For a complex project here, you usually need a specialist to interpret the city’s building code. The studio of Javier Sanchez is very familiar with the code. These architects know the cracks in the code, where they can challenge it and push it to the limit. There are ambiguities in the code and the architects are taking the rule to its extreme. They are working within the legal limits, but at the same time they are subverting it, in a tiny fashion, from within.
Why is it important for international architects to look at Mexico City right now?
Mexico City is a megacity, but it is on the flipside of the architectural world. This is a condition specific to Mexico City. We’re neither Lagos nor Tokyo: we’re not on the edge of the developing world, but we’re not in a place where most of the urban problems have been dealt with. There isn’t an urgency in Tokyo like there is in Mexico City. And that offers opportunities for architects and planners here.
The show seems to be a very particular mix of projects. What was your selection process?
One of my conditions was to show built and commissioned work. Another was to focus on the young blood, the 40-years-old-and-younger practitioners. I also wanted to find people who were creatively developing answers to those problems specific to Mexico City and critically engaging with the city.
[Further], I was interested in the notion of expanded practices. What are architects doing besides sitting at their computer making beautiful renderings? More than half of the people [whose projects are featured in the exhibit] are involved in teaching. Some are curators or collaborate with curators and artists. I wanted to find the means that architects are developing to have a successful practice.

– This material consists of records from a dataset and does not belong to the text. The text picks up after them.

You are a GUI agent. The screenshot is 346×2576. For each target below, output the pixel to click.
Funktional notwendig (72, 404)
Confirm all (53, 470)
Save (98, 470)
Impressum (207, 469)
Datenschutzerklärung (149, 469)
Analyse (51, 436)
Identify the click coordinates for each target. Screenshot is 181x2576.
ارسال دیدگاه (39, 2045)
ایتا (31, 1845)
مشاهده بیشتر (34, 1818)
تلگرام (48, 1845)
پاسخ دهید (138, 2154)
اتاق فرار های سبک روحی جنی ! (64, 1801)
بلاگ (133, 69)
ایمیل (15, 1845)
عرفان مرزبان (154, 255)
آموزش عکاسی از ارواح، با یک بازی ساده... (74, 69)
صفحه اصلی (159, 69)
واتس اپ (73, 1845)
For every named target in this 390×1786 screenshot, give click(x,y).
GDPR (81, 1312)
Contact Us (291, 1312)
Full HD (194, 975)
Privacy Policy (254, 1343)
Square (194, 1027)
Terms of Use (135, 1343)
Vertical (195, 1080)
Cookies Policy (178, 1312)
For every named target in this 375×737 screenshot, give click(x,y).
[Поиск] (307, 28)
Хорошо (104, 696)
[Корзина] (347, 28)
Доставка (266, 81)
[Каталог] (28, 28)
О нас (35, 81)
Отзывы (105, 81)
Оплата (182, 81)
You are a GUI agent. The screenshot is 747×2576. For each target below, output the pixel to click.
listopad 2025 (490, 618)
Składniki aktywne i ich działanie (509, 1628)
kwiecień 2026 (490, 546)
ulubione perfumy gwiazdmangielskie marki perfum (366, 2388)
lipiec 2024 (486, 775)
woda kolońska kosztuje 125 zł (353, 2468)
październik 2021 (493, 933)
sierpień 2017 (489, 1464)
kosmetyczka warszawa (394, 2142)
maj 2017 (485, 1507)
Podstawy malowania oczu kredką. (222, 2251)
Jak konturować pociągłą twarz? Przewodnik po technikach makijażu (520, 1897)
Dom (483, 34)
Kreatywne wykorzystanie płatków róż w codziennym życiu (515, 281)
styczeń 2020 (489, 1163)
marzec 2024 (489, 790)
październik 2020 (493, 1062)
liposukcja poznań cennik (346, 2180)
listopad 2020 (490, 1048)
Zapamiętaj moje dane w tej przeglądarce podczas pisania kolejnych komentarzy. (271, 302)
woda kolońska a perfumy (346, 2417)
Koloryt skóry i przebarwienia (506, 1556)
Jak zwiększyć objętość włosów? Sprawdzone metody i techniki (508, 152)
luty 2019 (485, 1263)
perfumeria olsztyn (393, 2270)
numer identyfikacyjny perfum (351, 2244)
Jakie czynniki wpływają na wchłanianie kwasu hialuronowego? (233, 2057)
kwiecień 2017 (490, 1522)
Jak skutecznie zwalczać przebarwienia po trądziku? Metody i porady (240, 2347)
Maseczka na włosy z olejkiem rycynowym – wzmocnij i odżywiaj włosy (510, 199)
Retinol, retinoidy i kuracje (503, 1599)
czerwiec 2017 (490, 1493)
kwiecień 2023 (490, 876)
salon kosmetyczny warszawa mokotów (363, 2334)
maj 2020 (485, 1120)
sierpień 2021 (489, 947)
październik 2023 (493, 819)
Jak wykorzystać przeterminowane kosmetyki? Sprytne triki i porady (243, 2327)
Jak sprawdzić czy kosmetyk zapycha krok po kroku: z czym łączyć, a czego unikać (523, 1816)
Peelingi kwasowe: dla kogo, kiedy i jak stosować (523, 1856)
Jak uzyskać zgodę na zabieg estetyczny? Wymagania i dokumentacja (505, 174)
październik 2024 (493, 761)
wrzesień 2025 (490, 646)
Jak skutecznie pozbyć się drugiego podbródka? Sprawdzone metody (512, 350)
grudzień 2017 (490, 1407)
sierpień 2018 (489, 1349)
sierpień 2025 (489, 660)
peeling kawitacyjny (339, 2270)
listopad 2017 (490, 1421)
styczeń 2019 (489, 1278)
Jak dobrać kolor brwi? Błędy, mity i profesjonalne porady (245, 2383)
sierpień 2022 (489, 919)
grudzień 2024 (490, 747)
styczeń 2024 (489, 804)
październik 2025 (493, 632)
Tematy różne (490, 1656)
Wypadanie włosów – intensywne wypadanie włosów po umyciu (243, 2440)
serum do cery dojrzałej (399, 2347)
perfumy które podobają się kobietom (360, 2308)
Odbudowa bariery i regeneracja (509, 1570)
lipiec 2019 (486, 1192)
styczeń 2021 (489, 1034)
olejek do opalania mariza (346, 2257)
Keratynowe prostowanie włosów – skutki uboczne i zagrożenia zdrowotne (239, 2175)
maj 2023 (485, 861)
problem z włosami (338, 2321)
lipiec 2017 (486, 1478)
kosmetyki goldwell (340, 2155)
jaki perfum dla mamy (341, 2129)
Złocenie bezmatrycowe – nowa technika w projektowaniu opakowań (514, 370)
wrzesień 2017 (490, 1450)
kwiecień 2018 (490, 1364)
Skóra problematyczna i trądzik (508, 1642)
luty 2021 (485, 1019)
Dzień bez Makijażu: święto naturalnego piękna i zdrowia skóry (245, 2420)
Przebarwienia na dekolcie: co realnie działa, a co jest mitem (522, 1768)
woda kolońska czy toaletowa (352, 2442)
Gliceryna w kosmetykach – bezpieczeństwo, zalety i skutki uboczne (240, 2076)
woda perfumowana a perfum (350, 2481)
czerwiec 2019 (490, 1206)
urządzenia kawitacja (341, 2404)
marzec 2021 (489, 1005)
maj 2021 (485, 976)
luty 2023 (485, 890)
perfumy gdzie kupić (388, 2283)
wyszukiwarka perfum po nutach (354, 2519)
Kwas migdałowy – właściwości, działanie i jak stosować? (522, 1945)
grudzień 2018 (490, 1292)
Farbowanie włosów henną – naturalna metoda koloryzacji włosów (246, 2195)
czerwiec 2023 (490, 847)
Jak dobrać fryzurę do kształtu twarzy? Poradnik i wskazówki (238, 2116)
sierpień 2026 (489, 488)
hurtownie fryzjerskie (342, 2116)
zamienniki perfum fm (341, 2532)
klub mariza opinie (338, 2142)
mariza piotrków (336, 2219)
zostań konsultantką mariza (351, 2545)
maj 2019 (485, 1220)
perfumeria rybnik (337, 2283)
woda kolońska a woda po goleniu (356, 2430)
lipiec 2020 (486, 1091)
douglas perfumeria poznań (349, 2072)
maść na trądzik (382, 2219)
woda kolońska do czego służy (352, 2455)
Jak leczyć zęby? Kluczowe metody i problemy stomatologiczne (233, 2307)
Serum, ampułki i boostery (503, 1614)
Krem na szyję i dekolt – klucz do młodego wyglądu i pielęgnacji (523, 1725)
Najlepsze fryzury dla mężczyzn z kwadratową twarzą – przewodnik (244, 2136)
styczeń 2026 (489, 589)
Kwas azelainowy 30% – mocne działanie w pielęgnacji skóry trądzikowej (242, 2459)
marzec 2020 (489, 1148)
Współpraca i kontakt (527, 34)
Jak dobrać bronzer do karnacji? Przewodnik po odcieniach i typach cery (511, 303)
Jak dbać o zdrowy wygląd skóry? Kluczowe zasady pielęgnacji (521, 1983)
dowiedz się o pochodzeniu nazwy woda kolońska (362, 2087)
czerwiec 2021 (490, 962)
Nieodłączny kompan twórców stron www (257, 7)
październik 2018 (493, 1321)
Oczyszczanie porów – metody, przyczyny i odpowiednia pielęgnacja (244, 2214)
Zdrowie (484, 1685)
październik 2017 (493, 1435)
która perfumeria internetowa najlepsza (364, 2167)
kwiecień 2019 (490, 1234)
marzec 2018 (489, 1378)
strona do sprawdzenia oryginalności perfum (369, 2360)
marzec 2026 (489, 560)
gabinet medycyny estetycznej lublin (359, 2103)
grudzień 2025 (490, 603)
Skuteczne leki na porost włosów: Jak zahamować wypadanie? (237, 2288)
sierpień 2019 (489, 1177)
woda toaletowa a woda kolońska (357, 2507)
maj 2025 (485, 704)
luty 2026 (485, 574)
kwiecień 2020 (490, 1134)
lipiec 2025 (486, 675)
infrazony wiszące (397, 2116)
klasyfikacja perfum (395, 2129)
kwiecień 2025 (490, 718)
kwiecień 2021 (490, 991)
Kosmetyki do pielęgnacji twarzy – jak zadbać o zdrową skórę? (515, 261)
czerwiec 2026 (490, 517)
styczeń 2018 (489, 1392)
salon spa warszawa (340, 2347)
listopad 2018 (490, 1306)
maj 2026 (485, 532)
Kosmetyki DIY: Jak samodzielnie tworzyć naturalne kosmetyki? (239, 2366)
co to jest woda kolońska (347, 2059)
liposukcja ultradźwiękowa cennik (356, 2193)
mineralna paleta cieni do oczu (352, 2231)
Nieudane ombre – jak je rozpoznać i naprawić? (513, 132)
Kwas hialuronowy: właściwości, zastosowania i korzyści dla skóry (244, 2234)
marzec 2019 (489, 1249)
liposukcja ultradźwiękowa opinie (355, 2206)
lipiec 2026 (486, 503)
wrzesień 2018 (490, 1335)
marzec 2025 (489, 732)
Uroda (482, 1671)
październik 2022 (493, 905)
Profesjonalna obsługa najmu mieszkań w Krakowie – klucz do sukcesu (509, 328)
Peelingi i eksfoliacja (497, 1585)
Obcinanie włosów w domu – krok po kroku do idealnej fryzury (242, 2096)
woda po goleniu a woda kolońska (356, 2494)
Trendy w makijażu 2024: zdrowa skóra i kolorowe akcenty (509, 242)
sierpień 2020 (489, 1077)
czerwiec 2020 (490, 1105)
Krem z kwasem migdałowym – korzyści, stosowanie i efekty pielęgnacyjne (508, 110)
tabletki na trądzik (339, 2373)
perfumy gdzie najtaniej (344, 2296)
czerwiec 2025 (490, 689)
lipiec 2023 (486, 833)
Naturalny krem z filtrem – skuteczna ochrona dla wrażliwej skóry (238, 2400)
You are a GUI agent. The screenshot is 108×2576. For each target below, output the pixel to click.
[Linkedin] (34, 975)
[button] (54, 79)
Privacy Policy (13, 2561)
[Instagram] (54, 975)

What kind of comparisons does the show draw between young Mexican and New York architects?
Comparisons are never direct, but one is the notion of young architects doing public work. The case of Mauricio Rocha is relevant. How many young architects are involved with public commissions? The assumption that public projects must be done by older architects is being challenged in Mexico City. Rocha’s project was started when he was 32 years old and finished when he was 38. It’s hard to see these things happening in New York.
What can Mexican architects learn from their New York counterparts?
The Center for Architecture and the American Institute of Architects (AIA) are lessons for us. That there is an institution making a huge effort to bring architecture into the public domain is amazing. Nothing like that has ever existed in Mexico. Another thing is the issue of young architects. They’re taking risks, and to do that in the context of New York City is commendable. I’m also happy to see that many young firms are either women-led or women are partners in the firm.
Are you optimistic about where Mexico City is headed?
We have so many tasks to do here, but the city, itself, is a raw material. If we have such an effusive and rich raw material, I have only optimism about the work we will be doing in the next decade or so.